- Young investigators at Dana-Farber are working to understand why tumors may be resistant to T-cell immunotherapy, and to identify novel targets for immunotherapy.
- They are also testing the potential of ovarian organoids — minuscule spheres of cells that mimic a tumor — to rapidly screen drugs and identify those that are likely to be effective against a specific patient’s tumor.
In their search for better treatments for breast, ovarian, and other cancers, young investigators Jennifer Guerriero, PhD, and Sarah Hill, MD, PhD, rely on a precious commodity — patient tissue samples obtained by surgeons in Dana-Farber’s Susan F. Smith Center for Women’s Cancers.

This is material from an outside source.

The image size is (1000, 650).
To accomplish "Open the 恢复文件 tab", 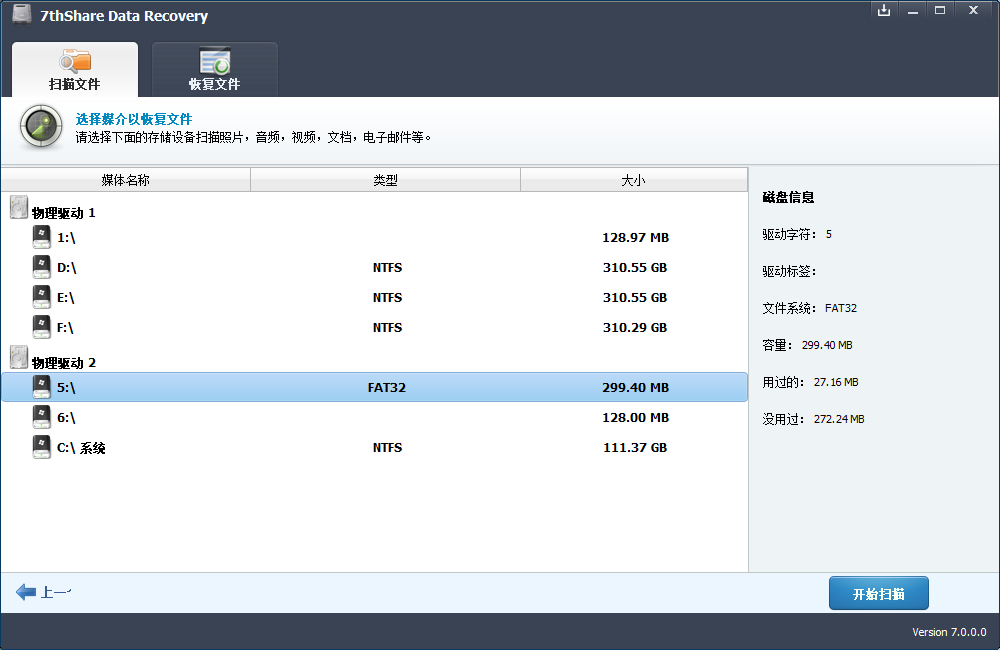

Studies of these normal and cancerous tissues, which are collected, banked, and grown in the laboratory, are helping researchers understand why tumors are vulnerable to certain drugs and resist others. Examination of the microenvironment of the tumor cells (that is, the matrix of connective tissue and various types of cells interacting with the tumor cells) is shedding light on the role of immune cells surrounding the tumor; some of those cells can suppress an attack on the cancer, while others can fuel the attack.
“[This is] an amazing opportunity to work with world-renowned scientists and clinicians at Dana-Farber and to bridge the basic and translational science we’re doing in the lab using clinical samples from patients who have undergone biopsies or surgical procedures,” Guerriero says.
Guerriero is director of the Breast Tumor Immunology Laboratory (B-TIL), which she has been building together with her mentor, Elizabeth Mittendorf, MD, PhD, the Rob and Karen Hale Distinguished Chair in Surgical Oncology and director of Dana-Farber’s Breast Immuno-Oncology Program.
Studying resistance to immunotherapy
The B-TIL lab obtains samples of blood, tumors, and other patient tissues for studies focused on the immune regulation of breast cancer. Making use of this precious tissue, Guerriero is working to understand why tumors may be resistant to T-cell immunotherapy, and to identify novel targets for immunotherapy. She is especially interested in the role of immune cells, and the relationship of T-cells and macrophages, cells that can suppress the immune system’s ability to fight tumors, but also can be part of an antitumor response.
Guerriero notes that women with breast and ovarian cancer may initially respond to therapy with PARP inhibitor drugs, but usually relapse because the cancer becomes resistant. There is evidence, she says, that suppressive macrophages surrounding the tumor eventually sap the power of the T cells to fight the tumor.
However, with funding from the Susan G. Komen organization, Guerriero is studying the potential of eliminating suppressive macrophages from the tumor, or even teaching those macrophages to become anti-tumor macrophages.
Using tumor samples to identify effective drugs
Sarah Hill, MD, PhD, is a women’s and perinatal pathologist by training, and an associate pathologist in the laboratory of Alan D’Andrea, MD, director of the Susan F. Smith Center. A major focus of her research is ovarian cancer, and she has been using cancer cells from surgical specimens to create “organoids” — minuscule spheres of cells that mimic a tumor. She and D’Andrea are testing the potential of ovarian organoids to rapidly screen drugs and identify those that are likely to be effective against a specific patient’s tumor.
Hill is always excited to get a call from an operating room at Brigham and Women’s Hospital when a new patient tumor sample is available. She carries a bag containing wet and dry ice and special vials to hold the specimens as she dashes several blocks from the operating room to the D’Andrea laboratory, where the cancer cells are processed and grown in laboratory culture. On weekends she does the painstaking work of dividing the tumor cells and placing them in laboratory dishes with the nutrients they need to thrive and grow.
ovarian cancer patients.
The organoids that develop from the patients’ cells take a few days to a week to form. They are very small, but if you hold the plate up to the light, you can see the dots that are the organoids, and functional capabilities of each patient’s unique tumor can be deciphered in a matter of days to weeks.
Ovarian cancer is particularly interesting to her because some of the tumors have a defective DNA damage repair mechanism that can be exploited by drugs like PARP inhibitors and newer DNA damage agents. Hill’s work now focuses on understanding the mechanisms of specific DNA damage repair defects in ovarian cancer and how best to target them with funding from the Department of Defense Ovarian Cancer Research Program and the American Association for Cancer Research.
Hill says she knew she wanted to be involved in science and medicine from a young age, in part because of medical issues — one of which required an MRI scan of her brain when she was in third grade: she found it all fascinating. After graduating from Harvard, she spent a year at Oxford University as a Rhodes Scholar, studying yeast genetics. Returning to Boston, she earned her medical degree at Harvard Medical School and her PhD at Harvard University, in the laboratory of David Livingston, MD, chair of Dana-Farber’s Executive Committee for Research.